I have no idea which services, if any, will attract sophisticated users. But one shouldn't have any illusions as to what's currently out there.

Ken

Andrew Mitton - January 17, 2012 4:23 PM

I can see why these services are sprouting all over the internet. The traditional law firm running on the billable hour is too expensive for the typical small business owner. They're too expensive because they are inefficient when it comes to contract drafting. And worse yet, a contract from a traditional law firm is not that much better than what you get from these online services.
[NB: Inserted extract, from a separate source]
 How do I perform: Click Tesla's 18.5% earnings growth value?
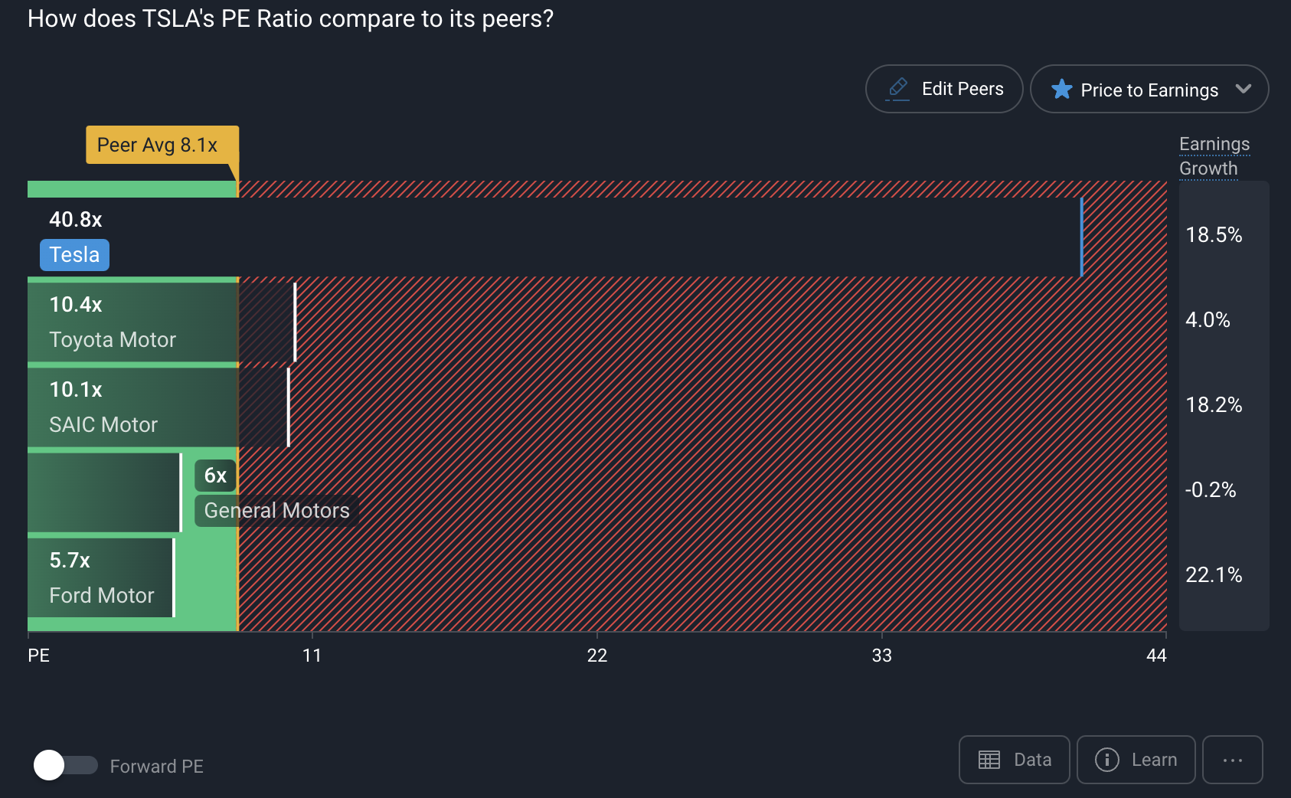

But these new online services don't solve this problem. A small business owner has no idea if they have the right contract. When he or she signs the contract, they don't have any idea whether the contract meets their needs. I've had a number of clients who have used LegalZoom and told me that they get their documents and wonder whether it's right. These services are like a coach who provides its players with an offense that gets them to the 20 yard line and then says, "you're on your own from here."

That's where I think the sweet spot is: creating a web application that allows a small business owner to do most of the work on his or her own, then providing legal advice and coaching with the form. In other words, the system gets the client to the 20 yard line and the lawyer gets the client into the endzone.

Koncision is probably the best yet for this. The only drawback to Koncision is that it only has one document. I think these sorts of services need to provide a whole package of forms, questionnaires, and checklists in a web application. For example, in a purchase and sale the system includes confidentiality agreements, due diligence checklists, purchase and sale agreements, a letter of intent, non-compete agreements, financing documents for owner-financed transactions, and all the other documents needed in a typical transaction. Of course, all of this comes with an experienced attorney to coach the transaction.